▶ **Work instruction**
Rewrite the rows from the start of the records through the line containing "What do you see at coordinates (72, 256)", changing "screenshot" to "screen capture" and leaving everything else unchanged. Return only those lines.
────────────────────
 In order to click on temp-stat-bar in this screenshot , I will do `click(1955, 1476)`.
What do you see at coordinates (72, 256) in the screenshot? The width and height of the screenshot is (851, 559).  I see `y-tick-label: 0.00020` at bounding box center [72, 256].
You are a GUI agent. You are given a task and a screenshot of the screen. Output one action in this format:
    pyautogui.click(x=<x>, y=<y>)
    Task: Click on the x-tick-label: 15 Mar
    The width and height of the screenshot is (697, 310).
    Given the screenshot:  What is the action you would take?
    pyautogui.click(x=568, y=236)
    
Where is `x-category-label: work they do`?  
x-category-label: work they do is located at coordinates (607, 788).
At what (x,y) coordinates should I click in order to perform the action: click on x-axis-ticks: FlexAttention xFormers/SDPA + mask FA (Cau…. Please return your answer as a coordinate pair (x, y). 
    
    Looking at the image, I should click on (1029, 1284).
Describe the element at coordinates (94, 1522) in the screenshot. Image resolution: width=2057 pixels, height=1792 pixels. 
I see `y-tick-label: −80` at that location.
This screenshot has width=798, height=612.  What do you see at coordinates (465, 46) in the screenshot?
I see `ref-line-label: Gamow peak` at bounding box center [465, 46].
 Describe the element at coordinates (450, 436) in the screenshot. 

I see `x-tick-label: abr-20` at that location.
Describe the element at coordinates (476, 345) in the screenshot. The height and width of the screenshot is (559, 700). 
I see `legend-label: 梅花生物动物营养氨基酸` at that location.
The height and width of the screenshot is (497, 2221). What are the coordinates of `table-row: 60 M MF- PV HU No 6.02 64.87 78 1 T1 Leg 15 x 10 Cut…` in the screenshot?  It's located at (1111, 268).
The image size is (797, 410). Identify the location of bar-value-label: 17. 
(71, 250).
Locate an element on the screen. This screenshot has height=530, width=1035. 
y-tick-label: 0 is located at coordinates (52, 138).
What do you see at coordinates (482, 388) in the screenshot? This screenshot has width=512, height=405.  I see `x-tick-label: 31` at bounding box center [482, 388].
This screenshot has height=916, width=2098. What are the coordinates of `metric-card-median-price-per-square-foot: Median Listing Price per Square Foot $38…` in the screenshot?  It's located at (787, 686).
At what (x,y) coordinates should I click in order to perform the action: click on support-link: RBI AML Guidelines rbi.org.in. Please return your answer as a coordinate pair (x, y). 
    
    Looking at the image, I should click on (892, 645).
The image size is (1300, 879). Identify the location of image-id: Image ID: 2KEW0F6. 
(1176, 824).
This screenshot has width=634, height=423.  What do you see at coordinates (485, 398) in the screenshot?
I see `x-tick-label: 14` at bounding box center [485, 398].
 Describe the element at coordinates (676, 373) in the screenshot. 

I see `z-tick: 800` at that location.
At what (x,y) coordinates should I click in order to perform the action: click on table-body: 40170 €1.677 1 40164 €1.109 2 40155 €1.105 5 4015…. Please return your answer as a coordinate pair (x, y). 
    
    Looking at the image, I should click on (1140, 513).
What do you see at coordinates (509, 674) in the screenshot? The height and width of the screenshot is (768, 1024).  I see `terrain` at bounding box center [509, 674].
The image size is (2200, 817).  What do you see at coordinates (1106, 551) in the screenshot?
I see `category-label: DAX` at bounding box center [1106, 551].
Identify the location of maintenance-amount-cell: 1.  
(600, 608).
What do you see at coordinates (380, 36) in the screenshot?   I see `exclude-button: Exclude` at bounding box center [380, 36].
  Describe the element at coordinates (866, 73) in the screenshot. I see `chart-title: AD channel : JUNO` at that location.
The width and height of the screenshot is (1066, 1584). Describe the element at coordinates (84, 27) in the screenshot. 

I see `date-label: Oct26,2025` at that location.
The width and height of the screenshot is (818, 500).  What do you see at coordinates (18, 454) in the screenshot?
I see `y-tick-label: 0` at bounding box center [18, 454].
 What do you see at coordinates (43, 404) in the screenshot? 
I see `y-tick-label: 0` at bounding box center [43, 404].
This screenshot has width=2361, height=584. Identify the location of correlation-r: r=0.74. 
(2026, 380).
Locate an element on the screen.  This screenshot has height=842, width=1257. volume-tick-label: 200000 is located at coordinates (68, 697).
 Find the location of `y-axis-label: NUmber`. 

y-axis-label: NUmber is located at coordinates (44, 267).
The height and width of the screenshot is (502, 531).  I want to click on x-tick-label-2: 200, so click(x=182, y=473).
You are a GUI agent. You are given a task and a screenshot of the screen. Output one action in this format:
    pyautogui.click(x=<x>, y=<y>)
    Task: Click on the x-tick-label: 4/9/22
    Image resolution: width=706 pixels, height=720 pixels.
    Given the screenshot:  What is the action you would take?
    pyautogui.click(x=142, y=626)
────────────────────
▶ **Task result**
 In order to click on temp-stat-bar in this screen capture , I will do `click(1955, 1476)`.
What do you see at coordinates (72, 256) in the screen capture? The width and height of the screen capture is (851, 559).  I see `y-tick-label: 0.00020` at bounding box center [72, 256].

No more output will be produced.